▶ [TASKS]
1. Transcribe everything in the island drive story from "Heading north now, I'm" down to "first to see it.".
2. In the island drive story, how far is Port Mansfield from the end of the island, and in which direction?
3. Pick up the island drive story after its last line and keep it going.

▶ [DOCUMENT TEXT]
========================================

I couldn't resist: "We drove it."
More mysterious still
I climb a sand dune and call my brother to update him on our progress. I know from previous visits that the high ground at the end of the island is the only place one can reliably make or receive a mobile call. Cell towers in the fishing village of Port Mansfield, about 10 miles across the bay to the west, are just close enough to provide service.
"Listen, we're going to try to get through the bad area before high tide," I tell John. "If you don't hear from us by 10:30 or 11, we'll be stuck somewhere between the 15- and 25-mile markers."
I tell him about the weird orange stuff in the surf.
John is our safety net. Sailors and paddlers file "float plans." We had filed a "drive plan," and knew we could rely on John to come pull us out with his big four-wheel-drive truck if we got stuck.
Heading north now, I'm driving faster, trying to beat the high tide. Winter tides, especially when there are three or four in a day, are not particularly large, but still .
It's dark now, and - again - Tamara is the first to see it.
"Are those waves glowing?" she asks.
I answer with all the confidence of my experience on the island: "I'm pretty sure it's just the moonlight."

========================================

▶ [RECORDED DATA]
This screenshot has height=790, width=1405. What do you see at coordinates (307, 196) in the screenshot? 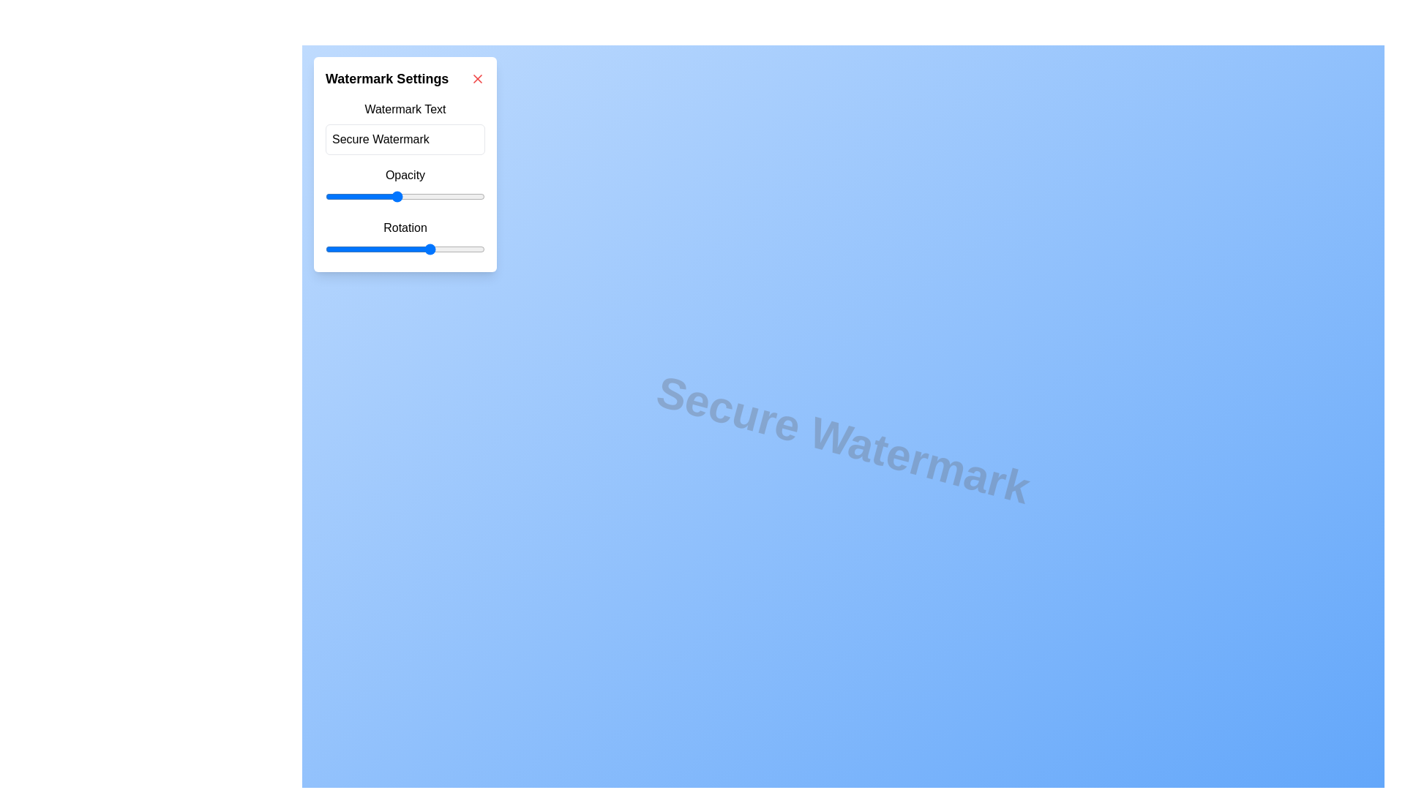
I see `the opacity level` at bounding box center [307, 196].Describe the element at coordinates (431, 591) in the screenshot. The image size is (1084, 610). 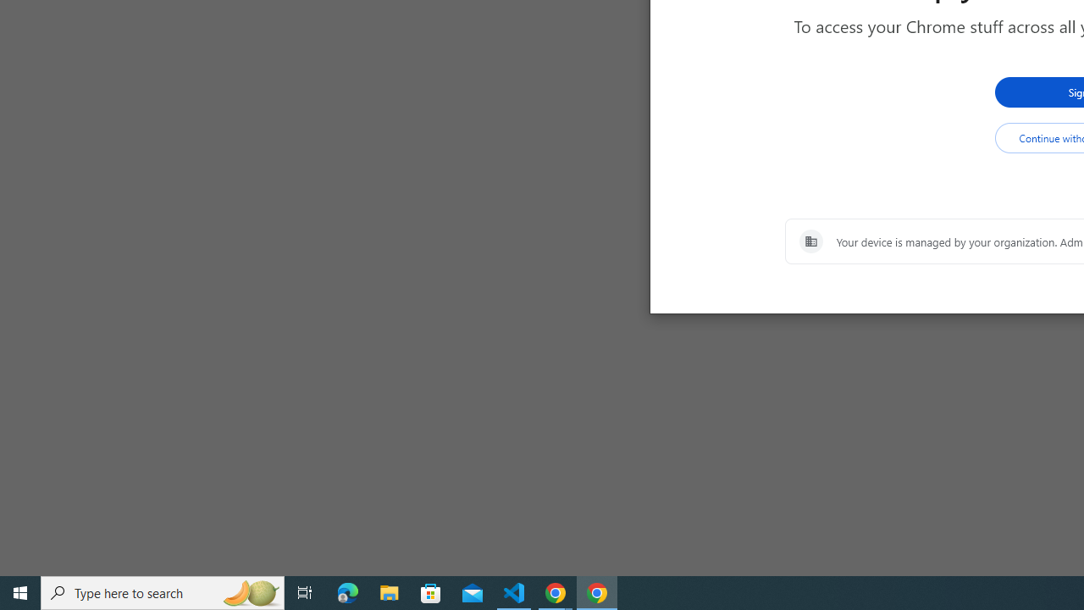
I see `'Microsoft Store'` at that location.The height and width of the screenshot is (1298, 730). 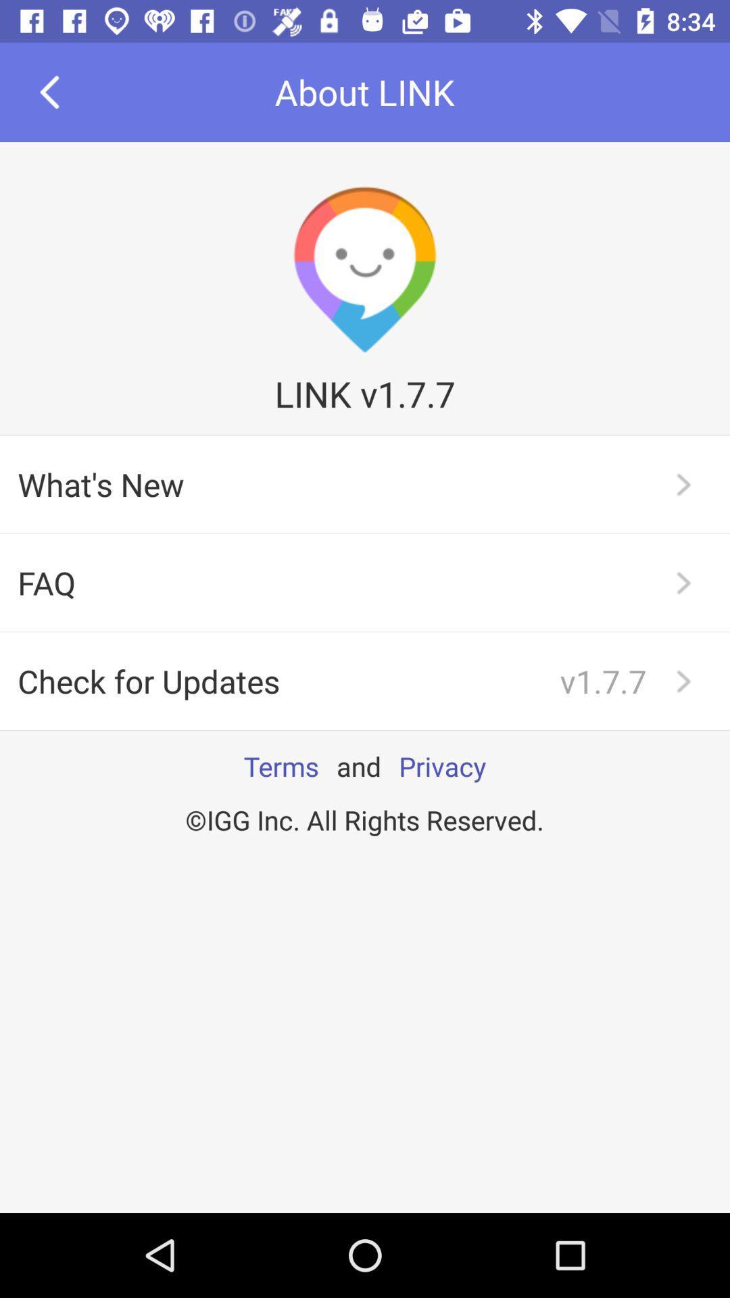 What do you see at coordinates (442, 766) in the screenshot?
I see `the privacy item` at bounding box center [442, 766].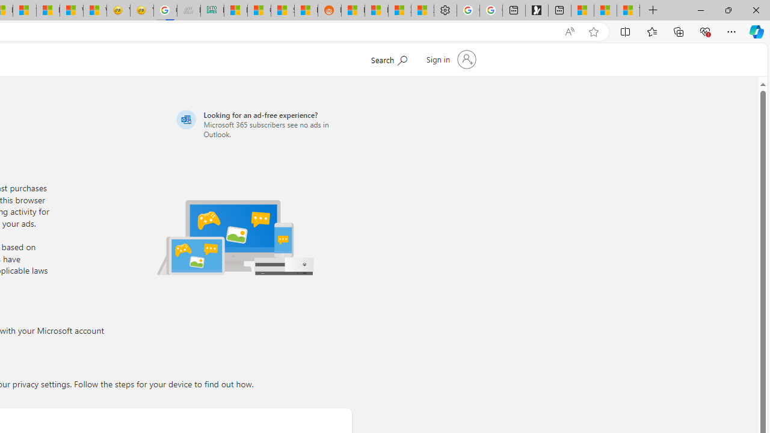 Image resolution: width=770 pixels, height=433 pixels. I want to click on 'New Tab', so click(653, 10).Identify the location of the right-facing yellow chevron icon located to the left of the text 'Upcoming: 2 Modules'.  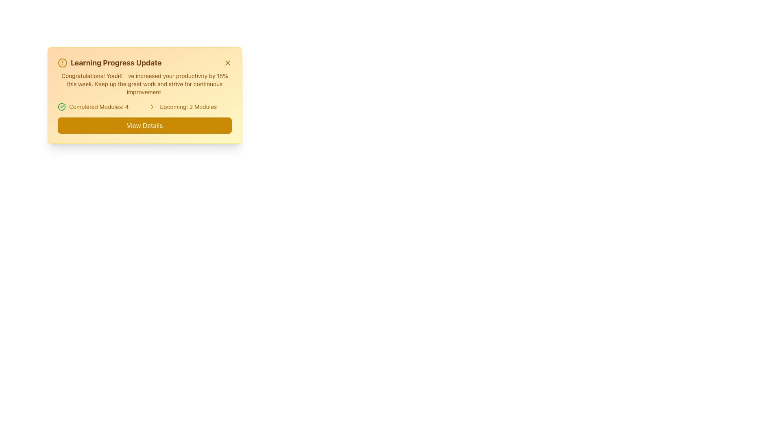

========================================

▶ [ANSWERS TO EACH TASK]
1.
Heading north now, I'm driving faster, trying to beat the high tide. Winter tides, especially when there are three or four in a day, are not particularly large, but still .
It's dark now, and - again - Tamara is the first to see it.

2. About 10 miles across the bay to the west.

3.
But I slow the car, and then -- just ahead -- I see an explosion of intense blue light in the surf. It fans out like lightning: a fierce, liquid line racing across the face of a breaking wave, subsiding into a neon glow as the wave foams up on an offshore sandbar.
There: another. And another. I am transfixed. The surf is popping with lights. It's like a Fourth of July fireworks show. It's like an approaching thunderstorm. It's like . nothing I've ever seen before.
"Lights crackle, waves crash," Tamara says, under her breath.
It is an achingly beautiful sight.
We get back into the car and drive slowly north, looking for a place to tuck the vehicle into a fold in the dune line and perhaps build a driftwood fire and continue to watch the show.
Headlights appear in the north. Something big, moving fast, jouncing across the uneven beach. We pass, and the other vehicle slews around in a spray of sand and pulls alongside. I glance over, concerned, and see my sister-in-law waving from the passenger window.
"John got off early," she shouts over the sound of the waves. We pull up next to the water and attempt to photograph the amazing light show.
With night, temperatures have plunged into the 40s. We huddle behind Tamara's car, watching in silence as the minutes stretch into half an hour or more.
My brother turns toward me.
"This," he says softly, "was worth the trip down here all by itself."
Postcript: I was convinced that the orange, paint-like stuff we saw in the surf on the way down was unrelated to the bioluminescence we saw after dark heading north. Tamara not so much. Intrepid and clever girl that she is, she Googled "orange surf and bioluminescence" and came up with something called noctiluca scintillans.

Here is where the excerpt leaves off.